Task goal:
Which lines run from the one containing "HOME (232, 1306)" to the end of the entries? Copy them exactly, both ends included, and give nothing else.

Dataset entries
>>>>>
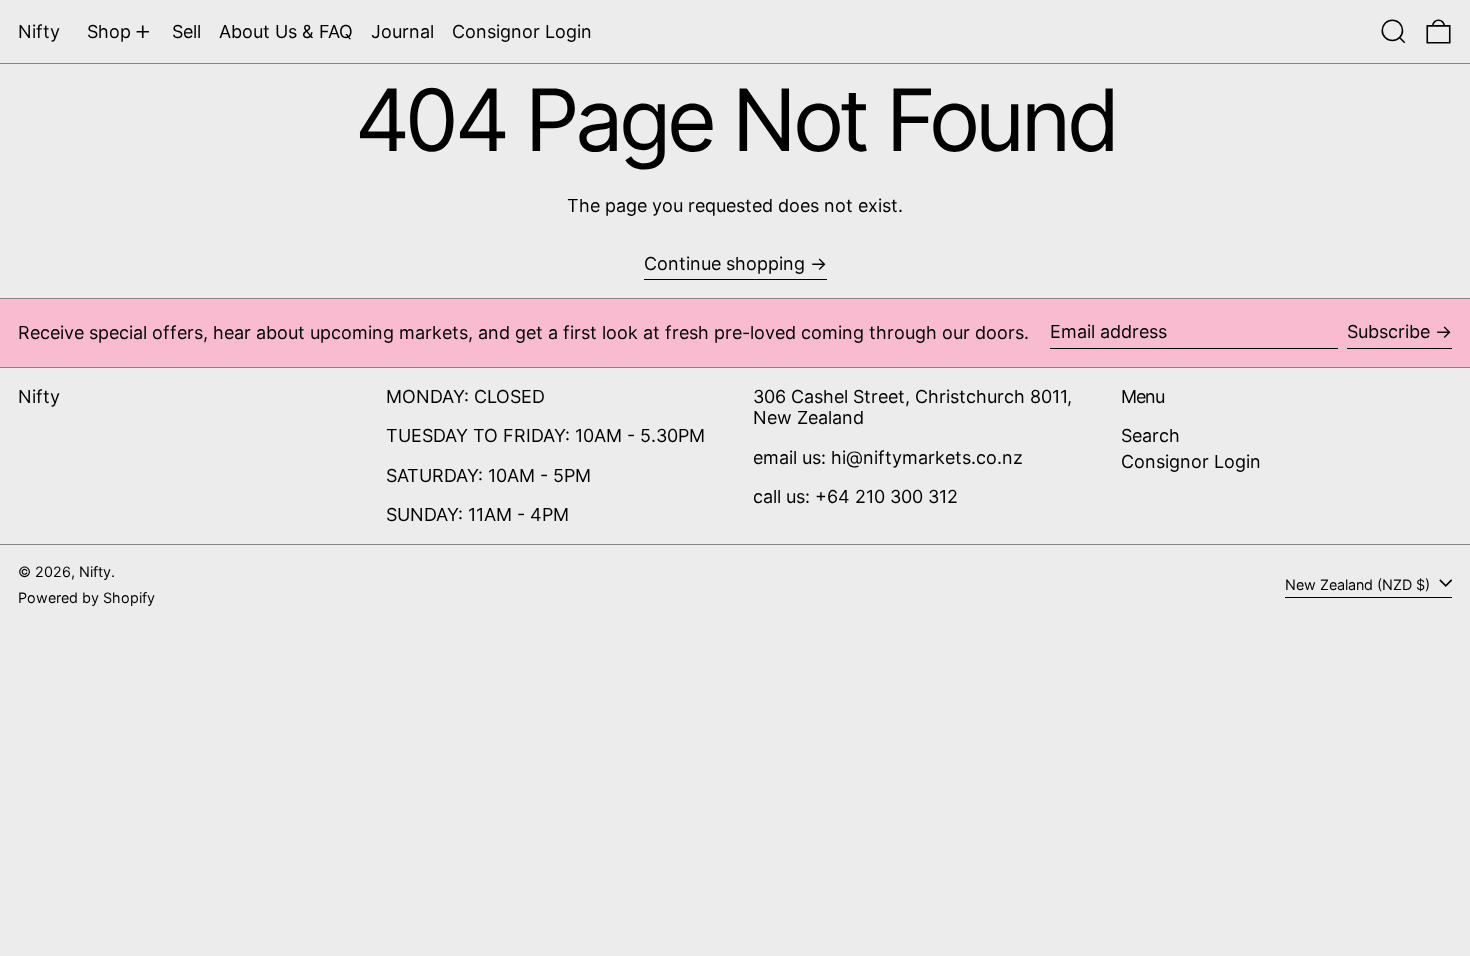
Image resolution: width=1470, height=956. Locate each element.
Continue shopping (724, 263)
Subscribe (1388, 331)
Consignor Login (1191, 461)
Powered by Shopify (86, 597)
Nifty (39, 31)
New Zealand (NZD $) (1359, 584)
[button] (1393, 31)
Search (1150, 435)
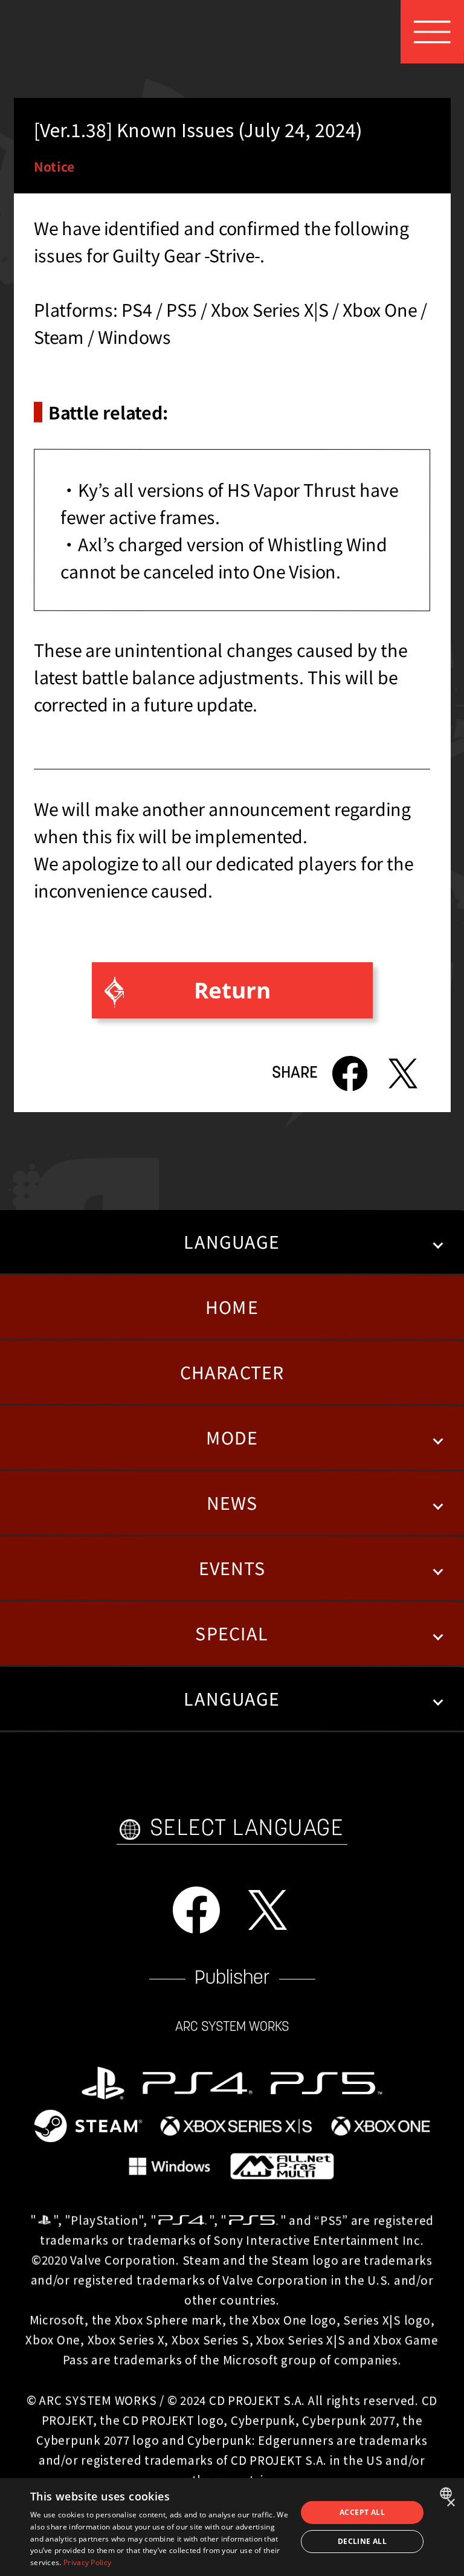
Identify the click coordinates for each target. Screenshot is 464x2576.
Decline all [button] (362, 2541)
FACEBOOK (196, 1910)
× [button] (450, 2503)
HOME (232, 1306)
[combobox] (447, 2493)
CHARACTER (232, 1371)
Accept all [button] (362, 2512)
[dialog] (232, 2527)
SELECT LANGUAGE (247, 1829)
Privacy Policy (87, 2562)
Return (232, 990)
<<<<<
Response to this exercise:
HOME (232, 1306)
[combobox] (447, 2493)
CHARACTER (232, 1371)
Accept all [button] (362, 2512)
[dialog] (232, 2527)
SELECT LANGUAGE (247, 1829)
Privacy Policy (87, 2562)
Return (232, 990)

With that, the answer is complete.